Additionally, climate change can put upward pressure on prices, making them more volatile. Volatility is a statistical term that describes the difference in the returns of an asset. Historical volatility is calculated by evaluating the variance or standard deviation of a time series. The standard deviation is multiplied by the square root of time and creates a percent that tells you how far the underlying price has moved if you look back a year based on the standard deviation.

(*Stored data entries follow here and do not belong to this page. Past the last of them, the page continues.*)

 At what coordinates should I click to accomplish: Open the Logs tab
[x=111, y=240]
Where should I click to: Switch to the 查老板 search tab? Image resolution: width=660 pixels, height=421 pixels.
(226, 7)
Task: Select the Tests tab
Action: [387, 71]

The chart of the historical volatility of CME corn shows that volatility has increased substantially over the past six years, rising to nearly 35%. When prices become more volatile, it becomes more difficult for both growers and consumers to plan. Some growers base the amount of corn they will plant based on the perceived price at which they will be able to sell their corn. If prices are volatile, a grower might hold back on the volume they grow to reduce the risk of price changes.
The Bottom Line
The upshot is that climate change can alter prices, making agricultural products more difficult to find. Climate change is expected to change weather patterns, creating more frequent droughts and more significant disparities in temperature. The changing weather patterns in the United States and other agricultural producing regions could alter the precipitation landscape, which can profoundly affect yields. Studies theorize that agricultural yields will decline in the next decade and substantially reduce the volume of corn and wheat produced in the United States. This issue could generate upward pressure on prices, but it can also impact the volatility of the returns of agriculture and make planning a more arduous process.